● **Task instructions**:
A - Copy from the passage on early childhood development, starting at the words "The Highscope Perry School" and ending after the words "Study was published.".
B - In the rows, update the lines that begin at the line containing "Toggle the price label tag button" and end after the line containing "click(x=235, y=452)", swapping "participants" for "attendees" and keeping everything else unchanged. Return only those lines, without the pictures.

● **Excerpt provided**:

* * *

You can also imagine your brain as a planet. There is Motor Skill Metropolis, Memory Mountain, and Vision Village. Through the years, popular cities grow bigger and links between them get larger. Now if one area was never developed, there can be traffic jams. This then slows down the development of the entire brain. Some neurotransmitters will be tired of getting to work. Others will take shortcuts and get lost.

Exposure to Language
Betty Hart and Todd Risley studied children’s exposure to languages. On average children from families on welfare were exposed to about 600 words per hour. Kids from rich families got about 2,000. By the age of 3, the gap becomes 30 million words. But it didn’t end there. Children from privileged families received much more positive feedback. For every 6 words of praise, there was only one word of discouragement. Welfare kids, however, heard twice as many discouragements than praise. This could make a difference that lasts a lifetime. 

The Highscope Perry School Study
In a study that began in 1963, psychologist David Weikart and his team randomly divided 123 underprivileged kids into two groups. One group spent two years at a top preschool with excellent teachers. They made art, discussed problems, and received a lot of attention, respect, and love. For the other, life went on as usual. Often without much attention from anyone 40 years later the Highscope Perry Preschool Study was published.

At age five, 67% of the children in the top preschool group had an IQ of over 90, they were school-ready. Of the others, only 28% achieved that. At fourteen there was a big difference in basic classroom achievements. At twenty-seven the top preschool group was more likely to own their own home. And at age forty they earned more money and were less likely to ever be sentenced to jail.

* * *

● **Data excerpts**:
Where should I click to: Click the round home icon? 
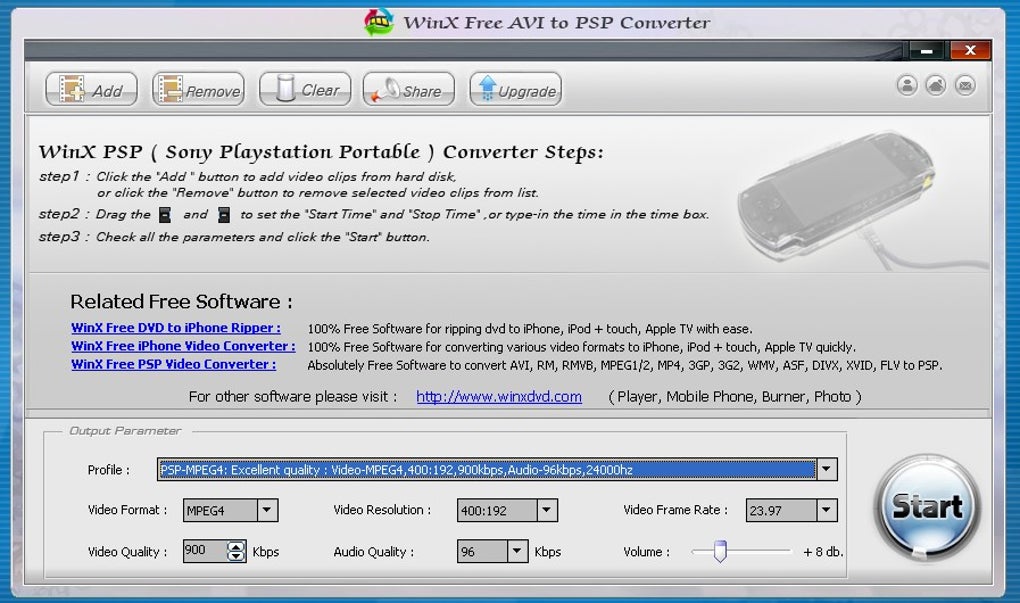pos(935,85)
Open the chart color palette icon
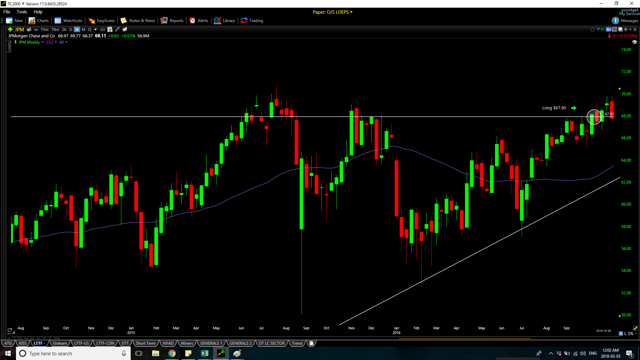This screenshot has width=640, height=360. (634, 42)
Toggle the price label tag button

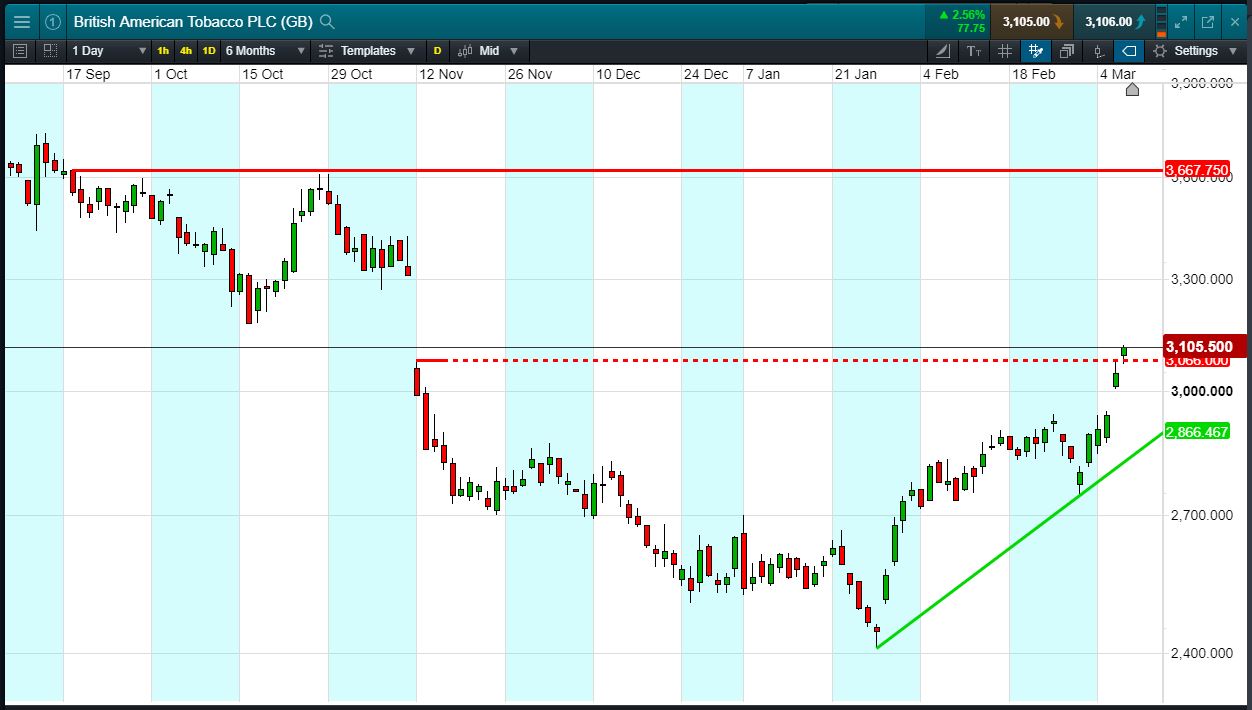(1129, 50)
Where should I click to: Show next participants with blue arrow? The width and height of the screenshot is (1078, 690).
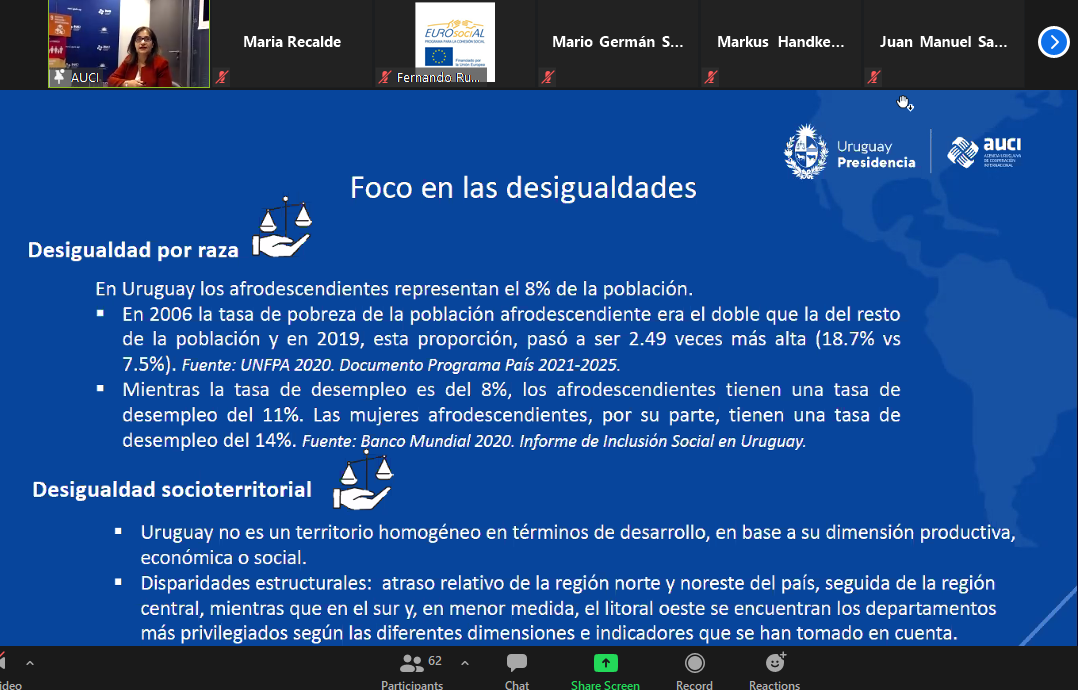click(1053, 42)
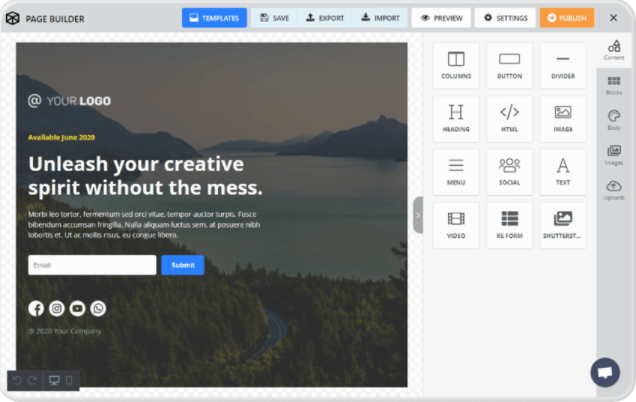Pick the Divider content element
The image size is (636, 402).
(563, 65)
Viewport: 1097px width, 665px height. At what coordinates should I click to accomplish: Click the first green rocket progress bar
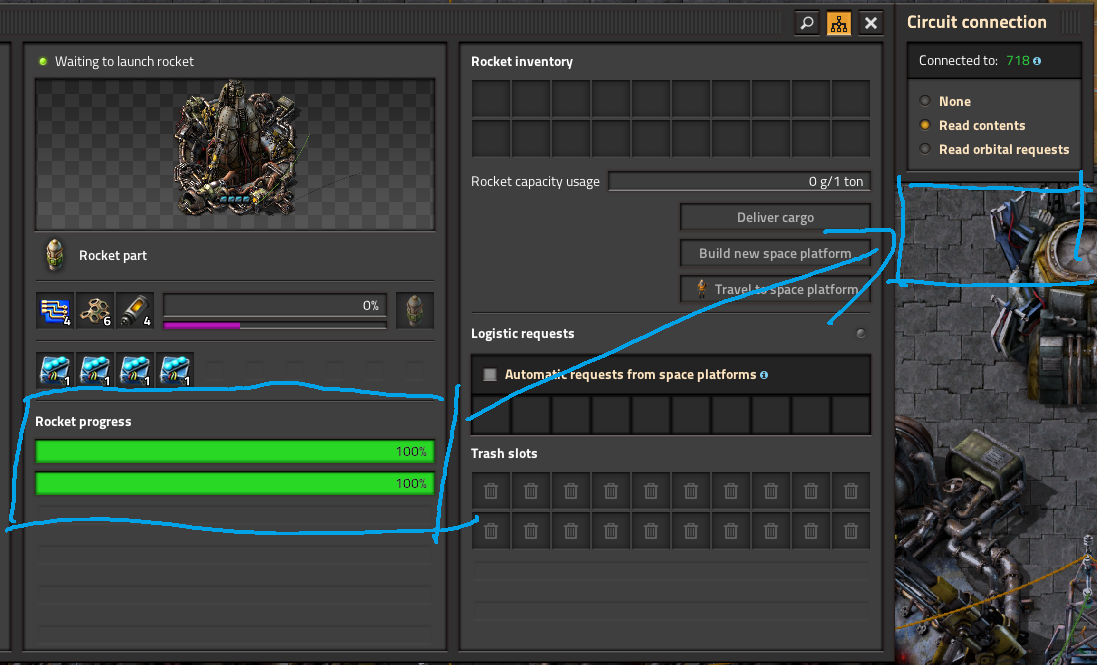click(x=235, y=452)
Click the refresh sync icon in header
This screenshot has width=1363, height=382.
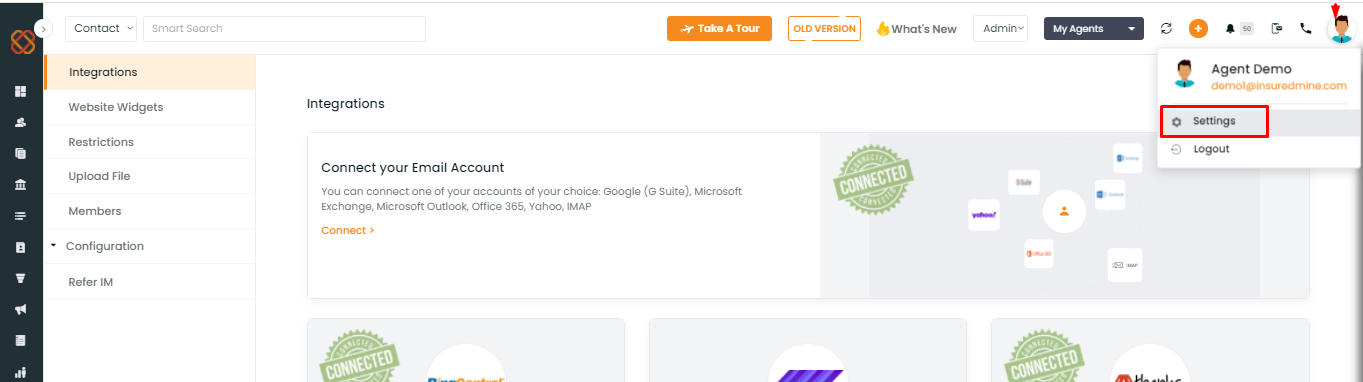1166,29
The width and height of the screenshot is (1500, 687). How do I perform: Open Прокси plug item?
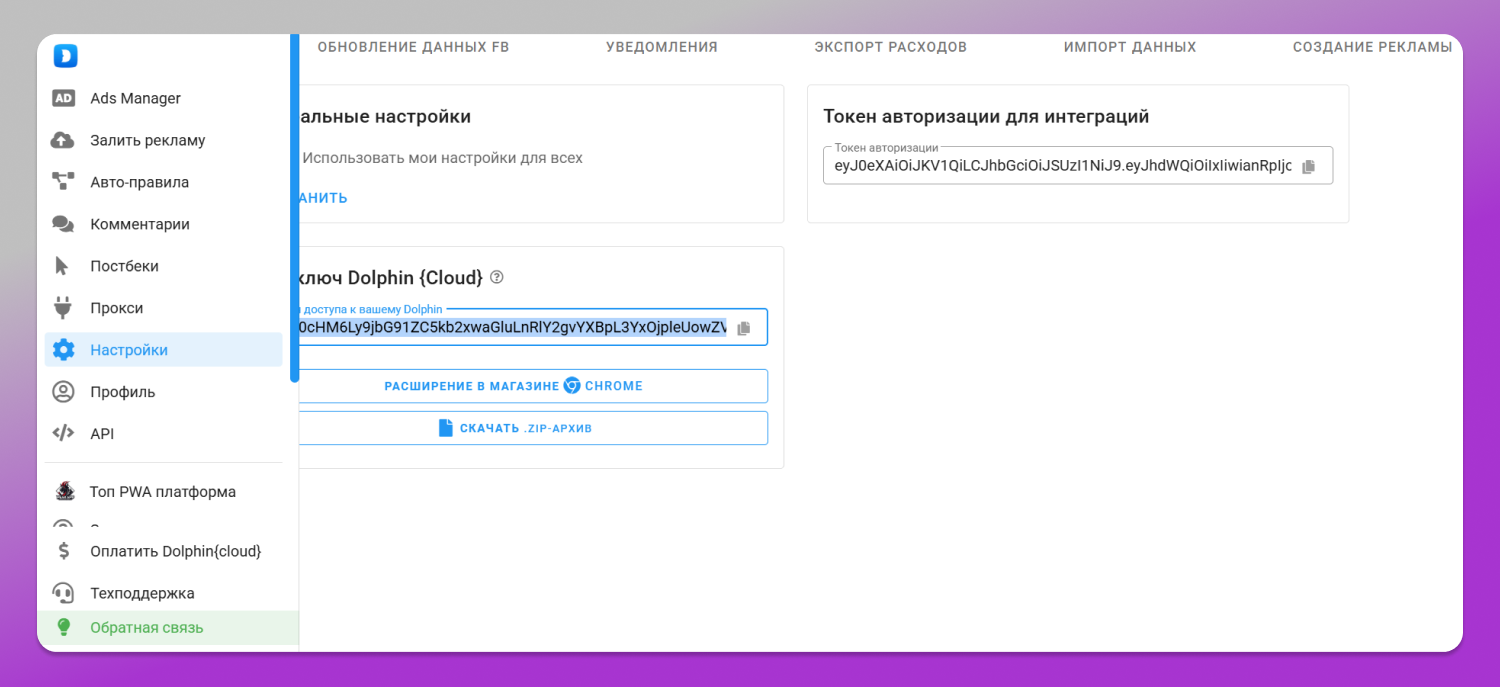click(164, 308)
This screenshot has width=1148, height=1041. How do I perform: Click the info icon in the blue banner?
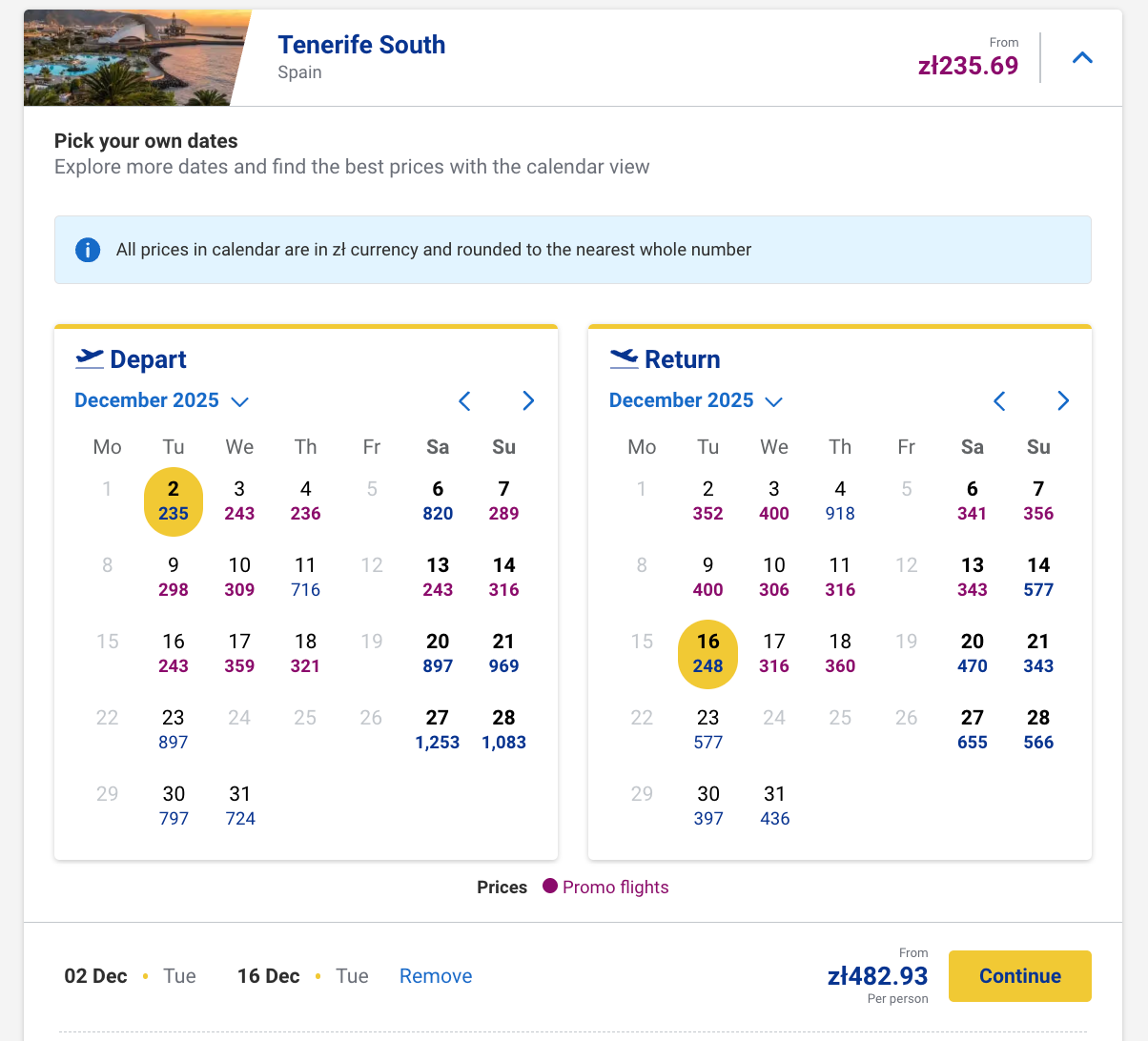coord(88,250)
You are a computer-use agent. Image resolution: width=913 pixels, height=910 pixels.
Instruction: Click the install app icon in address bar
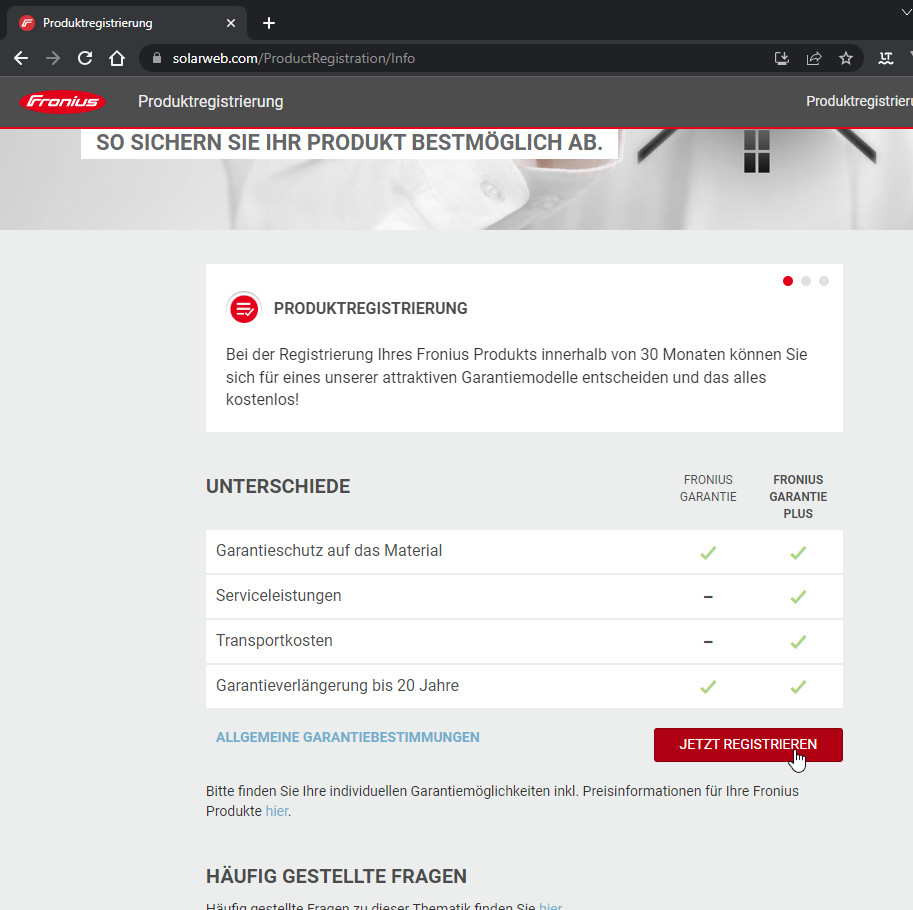pos(782,58)
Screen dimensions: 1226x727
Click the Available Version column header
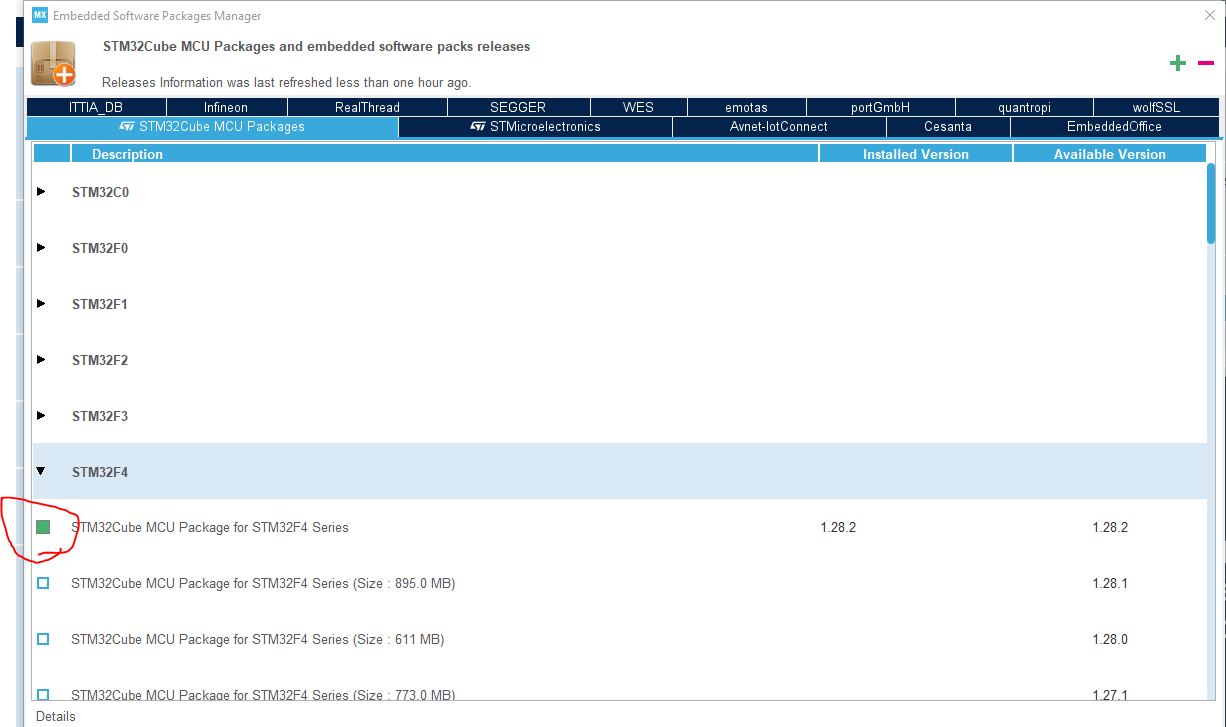pos(1109,154)
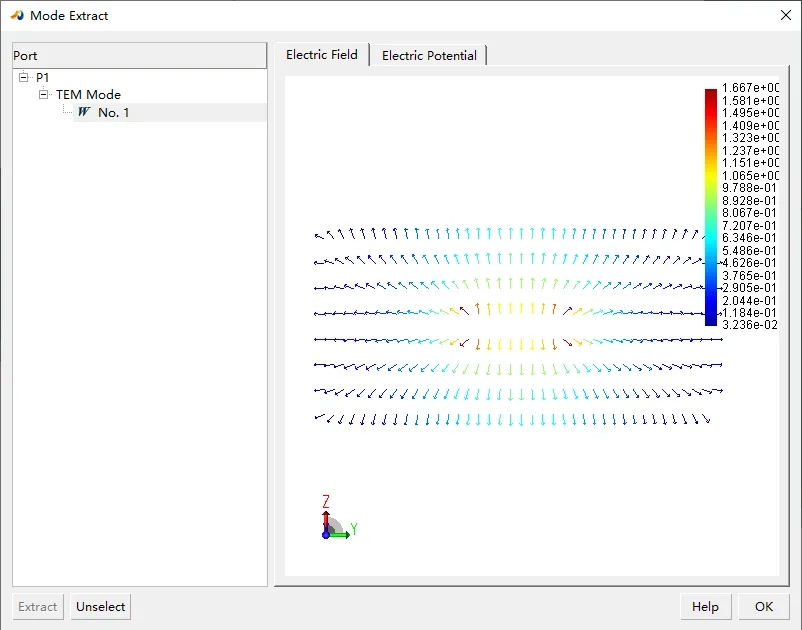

* * *

● **Answers in order**:
A -
The Highscope Perry School Study
In a study that began in 1963, psychologist David Weikart and his team randomly divided 123 underprivileged kids into two groups. One group spent two years at a top preschool with excellent teachers. They made art, discussed problems, and received a lot of attention, respect, and love. For the other, life went on as usual. Often without much attention from anyone 40 years later the Highscope Perry Preschool Study was published.

B -
Toggle the price label tag button

(1129, 50)
Where should I click to: Show next attendees with blue arrow? The width and height of the screenshot is (1078, 690).
click(1053, 42)
Pick the Divider content element
The image size is (636, 402).
(563, 65)
Viewport: 1097px width, 665px height. At what coordinates should I click to accomplish: Click the first green rocket progress bar
click(x=235, y=452)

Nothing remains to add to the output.